La doble vida de Petrushka

El piano estaba presente desde el origen. Igor Stravinsky contaba, en sus Crónicas, el nacimiento de Petrushka, su segunda obra para los Ballets Rusos de Diaghilev: «Tuve la visión neta de una marioneta repentinamente libre que, junto con lass cascadas de arpegios diabólicos del piano, exaspera la paciencia de la orquesta, que, a su vez, responde con fanfarrias amenazadoras. Pettrushka, el héroe desafortunado y eterno de todas las ferias y de todos los países. Eso era bueno, Había encontrado mi título».

La obra, con coreogrfía de Michel Fokine y Vaslav Nijinsky como protagonista, fue estrenada en el Théatre du Châtelet de París el 13 de junio de 1913. El libreto era del compositor, en colaboración con Alexandre (Aleksandr Nikolayevich) Benois, responsable además de la escenografía y el vestuario. Pintor e historiador del arte, Benois, un ruso de ascendencia francesa, había sido uno de los fundadores, junto con Diaghilev, del movimiento y la revista Mir iskusstva (El mundo del arte). Y había sido, también, quien le presentó a Fokine.

La marioneta de paja, sujeta por hilos y repentinamente desatada, libre y cautiva, jocosa y desesperadamente triste, era un personaje dual. Y Stravinsky creó para él un acorde que, en rigor, era la combinación de dos distintos y en tensión: do mayor y fa sostenido mayor. Al superponerse (do-mi-sol, por un lado; fa sostenido, la sostenido y do sostenido por el otro) producían dos intervalos de segunda menor –los que menos armónicos en común tienen y donde la tensión entre los sonidos no se puede resolver a favor de uno ni del otro–, entre do y do sostenido y entre fa sostenido y sol, más una segunda mayor, apenas menos tensa, entre mi y fa sostenido, una sexta aumentada, entre do y la sostenido (o una tercera disminuida, que en los hechos suena igual a una segunda mayor, entre la sostenido y do), y una segunda aumentada entre sol y la sostenido.

El piano, en Petrushka, era a la vez el protagonista y una extensión de la orquesta. Y su naturaleza también dual, un instrumento de cuerdas que vibraban al ser golpeadas por martillos, se resolvía, para el compositor, a favor de lo percusivo. Podría pensarse que las Tres piezas de Petrushka, para piano, compuestas en 1921, diez años después que el ballet, eran un destino anunciado. Muchas otras obras de Stravinsky tienen una doble vida, como piezas orquestales y para piano, dos pianos o piano a cuatro manos. En algunos casos estas reducciones derivaban, simplemente, de las versiones de ensayo de sus ballets. Pero el caso de las Tres piezas… era distinto. Si bien estaban los motivos del ballet –y el famoso acorde, desde ya– era una obra para piano. Autónoma y con peso propio.

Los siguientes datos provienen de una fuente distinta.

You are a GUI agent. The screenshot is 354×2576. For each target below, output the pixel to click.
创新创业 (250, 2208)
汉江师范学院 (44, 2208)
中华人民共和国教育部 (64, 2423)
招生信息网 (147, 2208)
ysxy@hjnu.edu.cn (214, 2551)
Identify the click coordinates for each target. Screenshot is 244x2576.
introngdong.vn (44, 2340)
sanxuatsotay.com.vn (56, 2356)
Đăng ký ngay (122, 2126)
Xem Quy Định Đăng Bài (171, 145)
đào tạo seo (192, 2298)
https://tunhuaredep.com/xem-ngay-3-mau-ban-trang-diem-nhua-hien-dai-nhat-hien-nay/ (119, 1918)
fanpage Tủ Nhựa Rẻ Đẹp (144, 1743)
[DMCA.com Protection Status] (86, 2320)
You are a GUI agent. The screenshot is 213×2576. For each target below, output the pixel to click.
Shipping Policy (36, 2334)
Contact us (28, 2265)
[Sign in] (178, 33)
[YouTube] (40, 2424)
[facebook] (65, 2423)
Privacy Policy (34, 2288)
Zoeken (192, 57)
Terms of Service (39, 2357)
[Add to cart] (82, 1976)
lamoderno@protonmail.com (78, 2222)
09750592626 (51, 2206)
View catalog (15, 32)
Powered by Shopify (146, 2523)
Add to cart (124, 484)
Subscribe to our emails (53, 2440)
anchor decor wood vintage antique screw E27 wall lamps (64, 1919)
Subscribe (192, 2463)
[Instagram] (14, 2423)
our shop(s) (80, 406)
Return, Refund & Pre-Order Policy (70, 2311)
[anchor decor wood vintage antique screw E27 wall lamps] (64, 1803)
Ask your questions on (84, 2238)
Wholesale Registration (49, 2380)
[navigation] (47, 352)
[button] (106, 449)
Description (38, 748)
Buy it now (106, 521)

Me esforcé por hacer de esta obra sobre Petrushka una composición esencialmente pianística, utilizando los recursos propios del instrumento y sin asignarle de ninguna manera el papel de imitador de otros», escribió Stravinsky. «En resumen, no veamos una transcripción para piano sino, de hecho, una pieza escrita especialmente para piano o, dicho de otra manera, de música para piano.»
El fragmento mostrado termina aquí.